# Can you recommend a shoaling fish for the top of the tank?



## Ajm200 (25 Apr 2010)

Hi.

Looking for a fish for the top of my 5ft tank. I'm stuck for ideas and with an extra deep tank that's not good.

The rest of the family seem to have chosen mid/bottom shoalers.

So far we have

cardinal tetras 
rummynose tetras
Odessa barbs
rams (captive bred and happy in hard local tap water)

Can you suggest something for the top of the tank but not hatchet fish as my little boy doesn't like them and calls them scaredy fish with that odd logic that only toddlers possess

thanks


----------



## chilled84 (25 Apr 2010)

*Re: Can you recommend a shoaling fish for the top of the tan*

Rainbow fish love the tops


----------



## Ajm200 (25 Apr 2010)

*Re: Can you recommend a shoaling fish for the top of the tan*

Someone should tell my pair of bosemanii.  They stick to the bottom but that might be in protest at being sole occupants of a 60l biorb (before I'm flames)   Temporary measure while my quarantine tank is having issues.


----------



## Ed Seeley (25 Apr 2010)

*Re: Can you recommend a shoaling fish for the top of the tan*

Eques pencilfish hang around near the top but the most unique option might be hatchetfish.  They stay glued to the surface - just don't have them if you have an uncovered tank as they will jump put and can fly for a couple of metres.


----------



## dw1305 (26 Apr 2010)

*Re: Can you recommend a shoaling fish for the top of the tan*

Hi all,
I like Pencil fish too, how hard is your water? they don't like to much hardness.
cheers Darrel


----------



## Dolly Sprint 16v (26 Apr 2010)

*Re: Can you recommend a shoaling fish for the top of the tan*

Amanda
Have you considered White Mountain Cloud Minnows.
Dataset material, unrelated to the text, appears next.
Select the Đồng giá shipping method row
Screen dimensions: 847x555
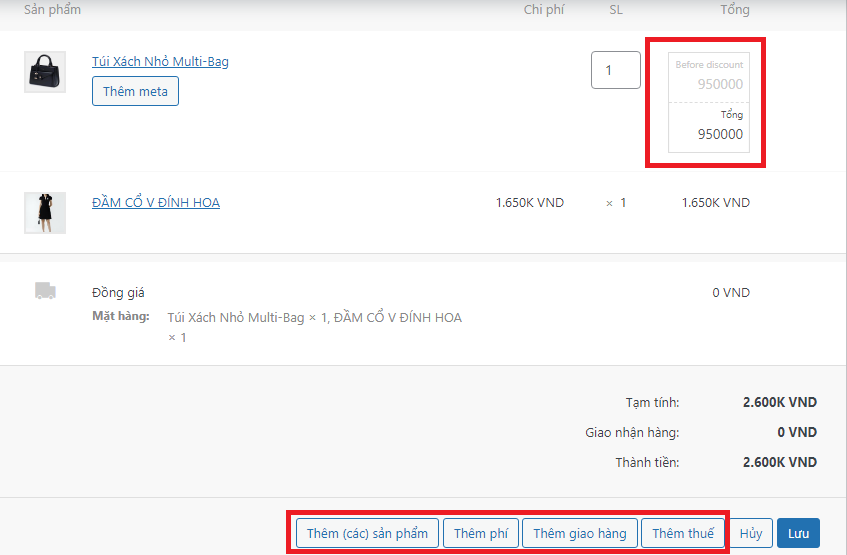(118, 293)
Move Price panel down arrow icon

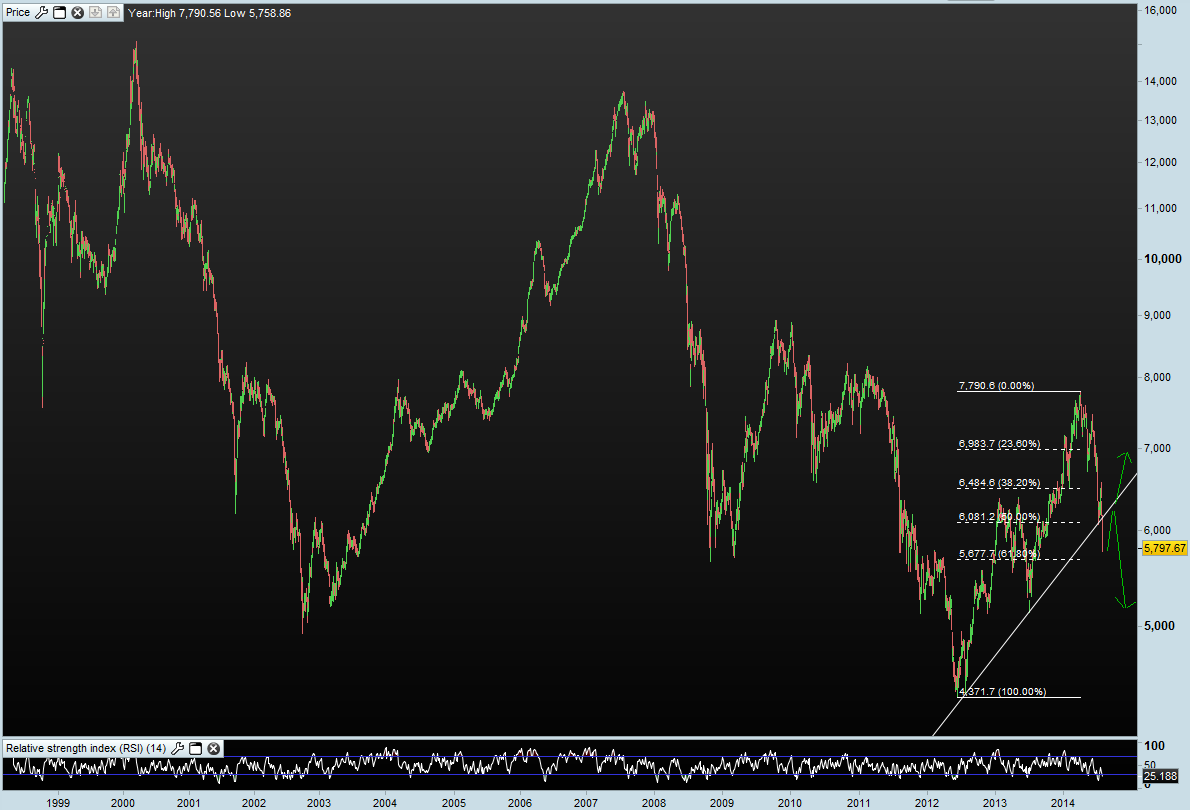pos(95,13)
http://www.aquahobby.com/gallery/e_tanictis.php

Regards
Paul.


----------



## AverageWhiteBloke (26 Apr 2010)

*Re: Can you recommend a shoaling fish for the top of the tan*

A shoal of guppies will hang at the surface some of the fancy varieties look well. Agreeing with Ed on the Hatchets, I was going to suggest them but they seem to escape through the smallest of gaps.


----------



## pjf220 (27 Apr 2010)

*Re: Can you recommend a shoaling fish for the top of the tan*

My Blue Tetra like the top of the tank but I don't know if you'd find this as you have other Tetra so they may head to them for shoaling.
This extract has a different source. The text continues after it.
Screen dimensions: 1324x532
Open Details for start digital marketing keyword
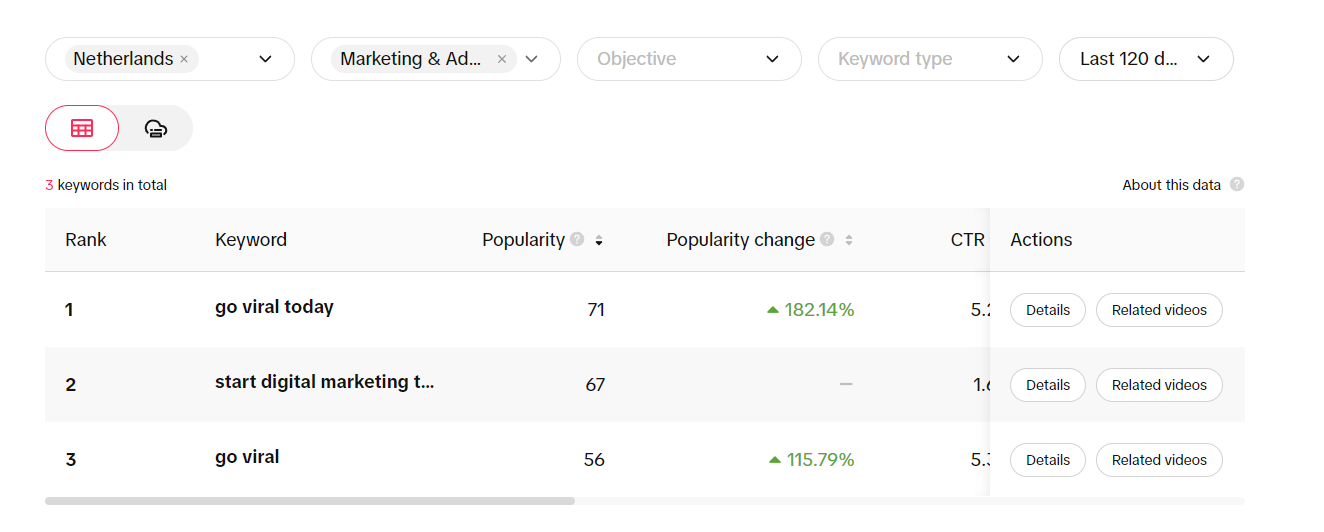tap(1048, 385)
The problem I've found with shoaling, or is that schooling, they will only shoal when they feel intimidated, scared or worried. If the tank is nice and peaceful and they fit in well with the others, they will just spread out, only tending to shoal at times they feel a threat, such as lights out time.


----------



## mattyc (27 Apr 2010)

*Re: Can you recommend a shoaling fish for the top of the tan*

hatchets are nice if there is a top on your tank and they cant jump out.


----------



## AverageWhiteBloke (1 May 2010)

*Re: Can you recommend a shoaling fish for the top of the tan*

General rule of thumb when looking for surface dwelling fish is the mouths on the top of the head, same for the rest midwater feeders head in middle and bottom feeders.. I think you get the picture


----------



## sanj (1 May 2010)

*Re: Can you recommend a shoaling fish for the top of the tan*

If you want real surface shoalers then i would agree with the hatchets.


----------



## Ajm200 (1 May 2010)

*Re: Can you recommend a shoaling fish for the top of the tan*



			
				Flyfisherman said:
			
		

> Amanda
> Have you considered White Mountain Cloud Minnows.
> 
> http://www.aquahobby.com/gallery/e_tanictis.php
> ...




Have a few in a biorb.  They do stay near the top but are so tiny and don't really stay together.  I think they'll be lost in the big tank.  Great suggestion though,  will put them on the shortlist.


----------



## Ajm200 (1 May 2010)

*Re: Can you recommend a shoaling fish for the top of the tan*



			
				Ed Seeley said:
			
		

> Eques pencilfish hang around near the top but the most unique option might be hatchetfish.  They stay glued to the surface - just don't have them if you have an uncovered tank as they will jump put and can fly for a couple of metres.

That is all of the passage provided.